Abnormal situation is work need to be done, and it's work that does not get any better with age, actually quite the opposite. It's work which generates more work. On the other hand, if we use stop the belt and fix the problem immediately it causes idling to the rest of system and the bigger the system is, the bigger the effect of idling is. So what do? I think that abnormality should always be removed as soon as it is noticed. We should always have the best understanding where we are and get back on the map quickly.
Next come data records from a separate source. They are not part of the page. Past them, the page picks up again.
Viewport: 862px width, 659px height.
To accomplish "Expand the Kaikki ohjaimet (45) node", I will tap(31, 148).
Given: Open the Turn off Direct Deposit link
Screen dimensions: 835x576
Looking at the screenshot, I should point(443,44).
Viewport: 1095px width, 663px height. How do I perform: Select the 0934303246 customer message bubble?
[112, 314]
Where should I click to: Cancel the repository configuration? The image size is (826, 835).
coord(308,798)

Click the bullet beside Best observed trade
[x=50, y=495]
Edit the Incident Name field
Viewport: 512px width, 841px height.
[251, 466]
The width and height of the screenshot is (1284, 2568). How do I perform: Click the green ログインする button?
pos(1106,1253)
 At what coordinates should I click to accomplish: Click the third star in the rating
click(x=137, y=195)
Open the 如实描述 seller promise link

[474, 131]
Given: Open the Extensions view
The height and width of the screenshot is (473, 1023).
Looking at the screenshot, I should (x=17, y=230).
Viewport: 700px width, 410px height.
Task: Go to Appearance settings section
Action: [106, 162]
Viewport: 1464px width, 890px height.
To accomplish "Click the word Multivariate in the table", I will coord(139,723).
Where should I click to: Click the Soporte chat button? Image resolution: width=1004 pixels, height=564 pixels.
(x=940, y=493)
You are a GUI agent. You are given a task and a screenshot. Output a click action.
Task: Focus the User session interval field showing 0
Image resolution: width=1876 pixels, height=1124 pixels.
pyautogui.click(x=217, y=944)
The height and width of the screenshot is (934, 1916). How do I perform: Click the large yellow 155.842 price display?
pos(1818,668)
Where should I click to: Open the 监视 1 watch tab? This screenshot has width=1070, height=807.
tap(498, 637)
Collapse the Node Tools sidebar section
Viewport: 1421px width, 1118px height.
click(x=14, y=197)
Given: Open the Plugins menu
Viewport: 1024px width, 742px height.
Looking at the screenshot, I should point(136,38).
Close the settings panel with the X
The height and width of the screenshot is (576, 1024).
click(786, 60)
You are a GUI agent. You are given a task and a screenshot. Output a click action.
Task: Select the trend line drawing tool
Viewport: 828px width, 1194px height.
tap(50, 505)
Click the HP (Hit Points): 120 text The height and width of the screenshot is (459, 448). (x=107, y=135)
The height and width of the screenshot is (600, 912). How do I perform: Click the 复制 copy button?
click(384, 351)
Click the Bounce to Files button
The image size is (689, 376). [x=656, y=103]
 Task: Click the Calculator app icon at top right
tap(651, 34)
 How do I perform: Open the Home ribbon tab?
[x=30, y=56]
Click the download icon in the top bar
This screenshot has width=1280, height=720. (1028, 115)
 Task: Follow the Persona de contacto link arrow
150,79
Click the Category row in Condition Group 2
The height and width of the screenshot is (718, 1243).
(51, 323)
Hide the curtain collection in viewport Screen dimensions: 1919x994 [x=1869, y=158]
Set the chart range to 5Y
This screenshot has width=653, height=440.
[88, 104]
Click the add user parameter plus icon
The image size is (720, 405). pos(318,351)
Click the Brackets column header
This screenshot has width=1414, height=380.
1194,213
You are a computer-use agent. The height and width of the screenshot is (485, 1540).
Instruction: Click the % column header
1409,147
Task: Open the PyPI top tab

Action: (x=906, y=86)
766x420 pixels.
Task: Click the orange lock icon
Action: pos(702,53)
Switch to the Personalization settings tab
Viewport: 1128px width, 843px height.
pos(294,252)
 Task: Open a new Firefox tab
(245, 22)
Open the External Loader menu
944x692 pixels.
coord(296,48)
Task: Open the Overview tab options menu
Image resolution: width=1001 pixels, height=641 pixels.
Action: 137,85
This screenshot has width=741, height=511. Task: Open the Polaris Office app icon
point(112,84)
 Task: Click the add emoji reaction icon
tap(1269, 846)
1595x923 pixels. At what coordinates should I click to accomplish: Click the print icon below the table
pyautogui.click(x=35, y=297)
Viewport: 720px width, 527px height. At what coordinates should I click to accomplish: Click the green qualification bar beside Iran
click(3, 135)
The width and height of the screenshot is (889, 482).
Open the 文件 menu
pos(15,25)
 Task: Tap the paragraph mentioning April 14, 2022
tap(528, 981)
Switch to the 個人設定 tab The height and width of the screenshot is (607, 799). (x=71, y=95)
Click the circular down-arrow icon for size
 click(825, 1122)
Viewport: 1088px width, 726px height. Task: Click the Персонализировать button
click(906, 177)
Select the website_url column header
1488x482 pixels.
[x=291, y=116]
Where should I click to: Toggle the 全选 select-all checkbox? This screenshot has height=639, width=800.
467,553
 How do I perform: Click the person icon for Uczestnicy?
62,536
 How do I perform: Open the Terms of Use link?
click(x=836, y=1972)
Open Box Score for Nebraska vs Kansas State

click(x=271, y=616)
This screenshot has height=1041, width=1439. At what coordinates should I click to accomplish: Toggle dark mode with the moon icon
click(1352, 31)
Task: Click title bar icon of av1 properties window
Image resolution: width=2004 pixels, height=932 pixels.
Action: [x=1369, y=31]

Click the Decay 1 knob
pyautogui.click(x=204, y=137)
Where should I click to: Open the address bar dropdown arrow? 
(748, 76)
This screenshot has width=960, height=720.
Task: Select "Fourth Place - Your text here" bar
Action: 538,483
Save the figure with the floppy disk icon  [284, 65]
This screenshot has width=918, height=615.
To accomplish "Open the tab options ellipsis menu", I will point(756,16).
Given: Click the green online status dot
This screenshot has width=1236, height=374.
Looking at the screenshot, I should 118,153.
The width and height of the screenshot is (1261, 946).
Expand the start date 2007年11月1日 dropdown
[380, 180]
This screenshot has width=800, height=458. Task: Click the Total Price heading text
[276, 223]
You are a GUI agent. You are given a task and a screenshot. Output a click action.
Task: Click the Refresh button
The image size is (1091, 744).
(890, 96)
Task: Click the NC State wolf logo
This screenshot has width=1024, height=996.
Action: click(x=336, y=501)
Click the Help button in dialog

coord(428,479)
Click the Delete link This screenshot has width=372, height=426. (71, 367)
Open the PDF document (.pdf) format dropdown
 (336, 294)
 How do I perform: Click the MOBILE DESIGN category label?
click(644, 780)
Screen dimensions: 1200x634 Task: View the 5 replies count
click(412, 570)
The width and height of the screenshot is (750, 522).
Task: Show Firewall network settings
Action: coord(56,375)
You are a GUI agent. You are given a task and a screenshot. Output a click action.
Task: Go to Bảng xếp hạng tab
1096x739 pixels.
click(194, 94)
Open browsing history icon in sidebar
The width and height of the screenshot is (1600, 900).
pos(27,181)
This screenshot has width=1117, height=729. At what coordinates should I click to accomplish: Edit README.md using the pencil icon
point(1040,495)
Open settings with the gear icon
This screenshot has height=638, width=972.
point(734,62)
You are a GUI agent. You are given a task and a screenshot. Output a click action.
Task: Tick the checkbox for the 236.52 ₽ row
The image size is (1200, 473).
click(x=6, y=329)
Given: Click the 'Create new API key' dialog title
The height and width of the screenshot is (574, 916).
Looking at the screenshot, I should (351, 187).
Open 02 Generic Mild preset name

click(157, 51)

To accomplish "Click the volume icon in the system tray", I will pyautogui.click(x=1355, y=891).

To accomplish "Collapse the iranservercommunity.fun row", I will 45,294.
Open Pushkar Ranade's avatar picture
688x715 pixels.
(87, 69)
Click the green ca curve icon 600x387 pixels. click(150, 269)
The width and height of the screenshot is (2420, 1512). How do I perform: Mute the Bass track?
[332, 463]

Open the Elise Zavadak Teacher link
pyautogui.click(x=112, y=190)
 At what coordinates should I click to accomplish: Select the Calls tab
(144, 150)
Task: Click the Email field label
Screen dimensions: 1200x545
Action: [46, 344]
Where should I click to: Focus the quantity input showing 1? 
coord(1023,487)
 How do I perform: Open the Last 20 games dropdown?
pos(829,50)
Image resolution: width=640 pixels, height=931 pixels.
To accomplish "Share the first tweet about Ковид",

  1. I think it is possible to find out where the problem is in your system when a test case turns red. For me the first clue is the commit which made the test case red, and the second clue is the coverage of the failing test case. But I understand that there are cases when they are useless.

    1. Hello Zsolt,

      And thanks for the comment.

      What I have seen, usually problem is easy to isolate to 1 commit and it's preferred that it's just fixed to next commit. If abnormality is hard to fix, just reverting code to the previous proven good state. I think these covers most of the cases.

      After that, there might be other reasons why cases fails (like test environment etc.), those are usually the nasty ones. But that usually leads to improving test and development environment(s).

  2. 2nd try to comment

    What about the PO? Now you focus the discussion in the team, I think that the PO is acting unprofessional.

    Has the PO planned any buffers? Is your achievement history so good, that you are able to deliver "all the cool stuff" by end of the sprint? You have any hardening/stabi phase?

    What does the PO want to have now and in long term? Is the PO aware that a downgrade in quality might leave permanent scars in the team - irreparable damage? Is s/he willing to take that risk?

    And then one would need to re-discuss working agreements and/or DoD. Why having a DoD is low quality can go out of the door? Is it becoming waste? What other issues in DoD can be sacrificed?

    and more thoughts in this line...

    1. Thanks Wolfi for your comment.

      I created this scenario by myself and it's more like inspired by a true story not based on a true story.

      You are stating absolutely the right questions. What I was trying to illuminate here is that there is basically two different (actually three) ways to re-act in these kind of a situation. First ignore it and continue developing new, stop the line and remove abnormality and the third one that I did not relieve in this blog, continue developing new and try to fix odd behavior at the same time (also bad practice IMHO)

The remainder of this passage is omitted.